In the US, 42.5% of Americans over 20 are obese. As we develop more processed and fatty foods, and as our lifestyles stop accomodating exercise and other physical activity, this has contributed to the world’s issue with weight.
However, there are those who believe that obesity isn’t influenced by the environment, but instead, is a genetically inherited trait.
So what’s the actual truth? Is it possible that both sides of the story are right?
Keep reading to find out all about genetics and obesity.
What Is Obesity?
First of all, what is obesity anyway? We all know it describes someone who is heavily overweight, but by how much?
The CDC describes obesity as a body mass index (BMI) of 30.0 or higher. BMI is calculated by taking your weight and dividing it by your height, squared. For many people, a weight of 300 pounds or more is considered obese.
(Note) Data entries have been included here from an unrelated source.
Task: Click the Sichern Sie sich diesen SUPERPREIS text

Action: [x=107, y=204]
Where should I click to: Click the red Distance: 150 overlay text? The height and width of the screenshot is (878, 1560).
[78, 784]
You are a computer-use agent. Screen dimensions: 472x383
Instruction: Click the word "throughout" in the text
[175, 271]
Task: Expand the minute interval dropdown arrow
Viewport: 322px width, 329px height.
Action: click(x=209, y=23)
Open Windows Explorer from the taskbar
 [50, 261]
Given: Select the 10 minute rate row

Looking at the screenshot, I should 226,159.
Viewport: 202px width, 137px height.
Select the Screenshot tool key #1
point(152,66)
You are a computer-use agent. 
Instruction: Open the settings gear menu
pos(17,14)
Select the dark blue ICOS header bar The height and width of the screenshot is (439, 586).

There’s also morbid obesity, which is a step above obesity. You’re considered morbidly obese if you’re over 100 pounds above your ideal weight, have a BMI of 40 or higher, or if you have a BMI of 35 or higher, plus you have a comorbid condition like diabetes.
Those who are morbidly obese usually have trouble doing normal everyday activities, such as walking and breathing.
The Environment and Obesity
On a very basic level, if you eat more calories than you can burn, then you’ll gain weight. Vice versa, if you eat fewer calories than you can burn, you’ll end up losing weight.
By that logic, those who are obese eat more calories than they can consume. So it’s reasonable to think that the environment is the sole factor causing obesity. This is especially true when you consider how handy it is to grab fast foods and junk foods, which are packed with empty calories.
However, as you might’ve guessed, there’s more to obesity than just environmental factors. Humans are complicated organisms, after all!
The Relationship Between Genetics and Obesity
Some of you might’ve been wondering: is obesity genetic? The short answer is “yes”.
But before you go blaming genes as the sole reason why people become obese, let’s delve into obesity and genetics research so you can understand the mechanisms for obesity better.
The first thing you should understand is that yes, there’s a link between genetics and obesity. However, scientists haven’t found a direct link, and obesity is not hereditary. This means that there’s no single gene that’s turned on/off for certain people that either make them obese or not.
Here are some things that are genetic that may influence how likely a person might become obese.
Research has found that there’s a gene that controls our satiety, or how full we feel: MC4R. If this gene is working properly, then after you’ve eaten a moderate amount, it switches on and tells us we’re full. In turn, we stop eating and limit our caloric intake.
Studies have shown that there are as many as 300 mutations of the MC4R gene, which can cause people to not feel satiated normally. This might mean they feel fuller later on, or not at all. As a result, they’ll most likely overeat, which will cause weight gain.
Around 6% of children with severe obesity have a mutation in this gene, which suggests that MC4R plays a huge part in obesity.
What’s interesting to note is on the opposite spectrum, 6% of the population’s MC4R gene is always turned on. This can explain why some people are naturally thinner.
When we first started out as a species, food was much harder to come by. Those with “thrifty” genes survived, as they helped people’s bodies store more fat.
Nowadays, food is readily available for most people, especially in first-world countries. There’s no longer a need to store excess fat so efficiently, which can cause some of us to gain and retain weight more than others.
How to Battle Your Genetics
Just because you might have a mutated MC4R gene and/or “thrifty” genes doesn’t necessarily mean you’ll become overweight or obese. There are several ways to still be healthy!
First of all, make sure you’re eating wholesome foods and in the right quantities for you specifically. You can try something like the DNA diet (here’s how it works), or just simply swap out junk food for leafy greens and fruits instead.
It’s also been found that eating several smaller meals throughout the day is better than eating 2 or 3 heavier ones. If you’d like to stick with the latter routine, try cutting down your meal sizes and having small snacks throughout the day instead.
In addition, you should exercise regularly. Not only can this help your cardiovascular health and keep you fit, but it can also help to burn off excess calories so it’s harder to gain weight. Plus, it’ll improve your moods, as you’ll release endorphins!
Genetics and Obesity Go Hand-in-Hand
As you can see, genetics and obesity go hand-in-hand. While you might be genetically predisposed to being obese, that doesn’t necessarily mean you will be. In fact, you might not even become overweight!
The most important thing is that you eat healthy, eat the right portions of food, and also get plenty of exercise. When you take good care of your body, a healthier weight will naturally follow.
And if you find it hard to get to an acceptable weight, it might be worth speaking to your doctor about. They might order some tests to see if there are additional underlying issues making weight loss difficult, such as thyroid disorders.